Sabry Ayad, MD, a Professor of Anesthesiology at Cleveland Clinic, built on Dr. Lonsdale’s presentation with principles of AI systems and reviewed a large body of evidence for AI in perioperative care. He emphasized the importance of collecting high quality data and having robust preprocessing pipelines in place before training, citing the adage that the output of any model can only be as good as its input. The breadth of AI applications in anesthesiology is impressive:

  • improving depth of anesthesia monitoring;
  • titrating hypnotics, analgesics and neuromuscular blockade using closed loop systems;
  • optimizing mechanical ventilation;
  • automating analysis of ultrasound images;
  • predicting chronic pain and response to therapy; optimizing operating room logistics including inventory management, resource utilization, scheduling and billing;
  • generating predictions and risk stratification for hypotension, acute kidney injury and difficult airways;
  • improving research trial design, analytics and recruitment; and
  • increasing quality of care by identifying best practices and preventing medical errors.

Ronald Pearl, MD, PhD, a Professor in the Department of Anesthesiology, Perioperative and Pain Medicine at Stanford University, extended the discussion to critical care. Similar to the perioperative literature, AI has been studied for diverse uses in the intensive care unit (ICU), with a main focus on clinical prediction tools. Dr. Pearl highlighted that humans struggle with multidimensional data and rely heavily on heuristics to compensate for the fact that we often make decisions on less than six data points. The ICU is a data-rich environment and therefore ideal for AI systems that can handle the overwhelming amount of high-resolution multidimensional data streams. Fatigue is also common among ICU clinicians, so the assistance of an indefatigable decision-support system could help maintain high quality care 24/7. As noted by the previous speakers, external validation is an ongoing issue for large-scale deployment of AI systems in ICUs across multiple institutions. During the Q&A period, moderated by Jonathan Wanderer, MD, MPhil, FASA, FAMIA, Professor of Anesthesiology and Chair of Periprocedural Informatics Governance Committee at Vanderbilt University Medical Center, Dr. Pearl noted that institution-specific models may be the best way forward to account for the significant heterogeneity that limits model generalizability. He also noted the importance of focusing on clinician augmentation rather than replacement.

• What the task asks: Name every person mentioned in the passage on AI in anesthesiology and critical care.

Collected data:
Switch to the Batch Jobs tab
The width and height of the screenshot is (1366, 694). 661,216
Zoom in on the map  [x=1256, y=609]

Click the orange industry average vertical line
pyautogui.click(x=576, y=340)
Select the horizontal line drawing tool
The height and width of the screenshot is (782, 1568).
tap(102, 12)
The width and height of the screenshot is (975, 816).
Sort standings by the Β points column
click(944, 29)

• Answer box: Sabry Ayad, Dr. Lonsdale, Ronald Pearl, Jonathan Wanderer